Flying to Bodrum requires a stop in Istanbul, a city of over 11 million people located on two continents. The city’s western part is in Europe with the eastern part in Asia. Dozens of ships work the waterline dividing Istanbul into two that is the Bosphorus, which connects the Black Sea with the Aegean Sea and in turn the Mediterranean.

Istanbul is teeming with life. The city is packed with mid-rise apartment buildings, a satellite dish and clothes line of laundry adorning each balcony. According to Wikipedia the city’s population has more than tripled since 1980 with millions coming from southeast Turkey looking for work. And despite some of the highest gas prices in the world, $7 to $8 per gallon, the narrow city streets are clogged with traffic.

History is everywhere you turn in the city’s historic peninsula. Incredible mosques are short walks from one another and without a guidebook we wouldn’t have known that a 32,000 square foot Turkish bath built in the 6th century lies under an unassuming commercial corner. Plus, the Bazaar District is only a short walk away. By the way, merchants in the Grand Bazaar aren’t keen on accepting American Express or US dollars. Shoppers are much better off negotiating with Euros. As our guide told us, “the dollar is dead in Europe.” Gold is popular at the bazaar with numerous jewelry shops and stores selling bullion and coins. Although prices have been tame for the past year, inflation-wary Turks make a habit of keeping their wealth in gold and carpets, rather than depreciating paper. The new Turkish Lira was created on January 1, 2005, and was made equal to 1 million old Turkish Lira. From 1933 to 2001, the old Lira declined from two to the dollar to 1.65 million to the dollar.
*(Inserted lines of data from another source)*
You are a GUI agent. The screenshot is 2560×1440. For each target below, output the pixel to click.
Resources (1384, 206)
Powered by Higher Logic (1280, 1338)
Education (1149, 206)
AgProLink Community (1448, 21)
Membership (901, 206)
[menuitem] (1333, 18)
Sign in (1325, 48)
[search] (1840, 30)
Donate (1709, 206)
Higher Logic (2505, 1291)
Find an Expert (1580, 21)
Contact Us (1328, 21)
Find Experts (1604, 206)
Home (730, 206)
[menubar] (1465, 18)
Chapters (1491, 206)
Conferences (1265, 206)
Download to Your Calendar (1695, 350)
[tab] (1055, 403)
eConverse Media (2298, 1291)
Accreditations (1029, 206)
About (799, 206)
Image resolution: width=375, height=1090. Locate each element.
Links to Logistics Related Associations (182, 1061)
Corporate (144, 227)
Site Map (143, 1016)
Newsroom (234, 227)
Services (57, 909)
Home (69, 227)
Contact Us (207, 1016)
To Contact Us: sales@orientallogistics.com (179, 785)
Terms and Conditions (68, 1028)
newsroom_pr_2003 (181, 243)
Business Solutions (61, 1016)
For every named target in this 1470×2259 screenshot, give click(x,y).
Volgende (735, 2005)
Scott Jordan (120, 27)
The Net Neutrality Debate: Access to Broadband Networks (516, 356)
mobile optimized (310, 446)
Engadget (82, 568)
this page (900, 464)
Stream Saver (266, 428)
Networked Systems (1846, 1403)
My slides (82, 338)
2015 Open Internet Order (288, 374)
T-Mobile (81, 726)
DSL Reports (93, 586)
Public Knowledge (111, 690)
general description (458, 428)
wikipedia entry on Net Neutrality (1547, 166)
Istanbul at night is a sea of lights as far as the eye can see, punctuated by the floodlit Mosques sprinkled throughout the city. It was a sight to behold from our rooftop restaurant perch.

It is impossible to see all there is to see in this beautiful and fascinating part of the world in the short week we were there. Thankfully, Professor Hoppe is planning the second meeting of the Property and Freedom Society for Bodrum again next year.